In approaching Sure Thing! – a solo exhibition by Cape Town-based artist Mitchell Gilbert Messina at blank projects, I’m drawing from Lawrence Weiner’s sentiment: “The only art I’m interested in is the art I don’t understand right away. If you understand it right away it really has no use except as nostalgia.”
The exhibition, which took the form of a studio residency as well as interventions, improvisations and installation, reframes conventional forms of “exhibitions” and encourages a new level of interaction. Messina exquisitely renders ideas and gestures that encourage us to examine, revise and stretch accepted principles, tools and methods of art production. It is simultaneously a How-To, an If-To and a Why-To! The language of material and the material of language intersect and create space for cocreation in meaning-making. Staged and fictional narratives are elemental while execution is a largely perfunctory affair.
Art is often about the addition of new objects into the world or more interestingly (as in the case of Sure Thing!) it can be about arrangements and misarrangements of already exiting objects within the (art)world in ways that upend existing logics. A set of unriddled and adaptable instructions —produce software for curating virtual exhibitions with existing collections or produce a series of paintings with the express purpose of selling them —function as a rejection of mystery that often hinders access to art production and art discourse. Messina offers up these instructions which then in turn collapse territories of (re) production and re (imagination). This methodology is widely used in other fields, for instance; within the digital realm, makers often create free and open artefacts that are software and device-independent. The equivalent in the art context would be open source creation of art that is institution-independent and furthermore independent from closely defined art historical and canonical modes of creation.

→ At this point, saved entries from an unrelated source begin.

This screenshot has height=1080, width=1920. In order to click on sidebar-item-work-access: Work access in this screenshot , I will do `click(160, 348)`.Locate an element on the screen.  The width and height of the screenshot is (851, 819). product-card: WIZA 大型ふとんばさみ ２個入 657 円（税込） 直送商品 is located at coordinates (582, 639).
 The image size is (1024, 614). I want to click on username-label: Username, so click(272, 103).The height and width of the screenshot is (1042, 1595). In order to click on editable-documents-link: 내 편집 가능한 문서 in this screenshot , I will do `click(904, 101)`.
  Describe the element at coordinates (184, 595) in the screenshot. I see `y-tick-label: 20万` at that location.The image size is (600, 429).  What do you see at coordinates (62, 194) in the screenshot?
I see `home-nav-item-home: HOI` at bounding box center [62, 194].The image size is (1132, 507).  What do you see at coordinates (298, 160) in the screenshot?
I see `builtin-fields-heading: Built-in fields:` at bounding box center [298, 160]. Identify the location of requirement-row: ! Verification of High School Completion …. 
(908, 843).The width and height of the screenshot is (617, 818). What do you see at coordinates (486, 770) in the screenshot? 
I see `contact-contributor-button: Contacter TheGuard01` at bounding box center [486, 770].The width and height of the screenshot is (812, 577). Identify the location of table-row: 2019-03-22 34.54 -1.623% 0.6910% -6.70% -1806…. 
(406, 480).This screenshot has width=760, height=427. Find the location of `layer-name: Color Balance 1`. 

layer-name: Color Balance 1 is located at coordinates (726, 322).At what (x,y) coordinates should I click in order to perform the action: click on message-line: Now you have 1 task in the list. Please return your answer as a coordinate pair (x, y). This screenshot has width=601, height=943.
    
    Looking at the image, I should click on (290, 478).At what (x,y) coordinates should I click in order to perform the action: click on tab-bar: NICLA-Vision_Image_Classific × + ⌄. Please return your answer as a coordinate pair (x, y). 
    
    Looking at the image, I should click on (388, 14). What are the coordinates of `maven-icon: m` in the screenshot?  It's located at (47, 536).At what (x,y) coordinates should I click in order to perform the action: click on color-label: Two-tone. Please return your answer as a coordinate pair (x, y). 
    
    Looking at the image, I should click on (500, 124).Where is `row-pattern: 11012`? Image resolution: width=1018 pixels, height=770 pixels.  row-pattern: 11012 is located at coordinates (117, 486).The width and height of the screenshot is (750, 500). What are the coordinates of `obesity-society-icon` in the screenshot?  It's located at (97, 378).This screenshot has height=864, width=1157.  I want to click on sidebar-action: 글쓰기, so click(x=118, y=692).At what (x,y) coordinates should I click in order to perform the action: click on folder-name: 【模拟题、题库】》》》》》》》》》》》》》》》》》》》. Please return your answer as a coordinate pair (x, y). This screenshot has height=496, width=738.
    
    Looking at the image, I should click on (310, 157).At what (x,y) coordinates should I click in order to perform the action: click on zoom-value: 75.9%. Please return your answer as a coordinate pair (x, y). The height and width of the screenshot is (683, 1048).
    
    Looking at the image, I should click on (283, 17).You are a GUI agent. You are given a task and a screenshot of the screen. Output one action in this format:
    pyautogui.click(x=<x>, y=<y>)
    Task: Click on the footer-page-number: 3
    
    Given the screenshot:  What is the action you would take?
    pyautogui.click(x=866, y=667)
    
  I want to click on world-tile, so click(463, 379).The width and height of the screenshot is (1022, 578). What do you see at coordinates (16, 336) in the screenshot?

In a sense, Sure Thing! develops literacies around knowledge production and art production that then enable us to speak critically and confidently about what it is we are attempting to produce and why.
Sure Thing! can be read as an exhibition but it can also be read as technology —in so far as technology is the application of knowledge for practical purposes in a specific industry. Using dry ice pellets, plaster and a tripod, we learn how to build a volcano that wrecks a gallery or how to re-engineer a model of monetisations of art objects (in this case paintings) where the monetisation can fund the production of more project-orientated and dematerialised work. Messina instructs; 1. Figure out the practicalities of producing and find the path of least resistance. Acrylic on board is possibly the least intimidating entry point, with quick drying allowing more time to figure out how to paint. Stick to a production template initially: resolve measurements and get the wood cut to size, use the mitre for angle cuts on the ends, work up the sanding grits and prime.
The dynamic composition of ideas, scenarios and instructions function as apparatus for anyone who is interested in making. Making as both a consideration of hypothesis and theories of production (thought experiments) as well as hands-on pragmatic production (if you ever want to build a volcano or curate a digital exhibition).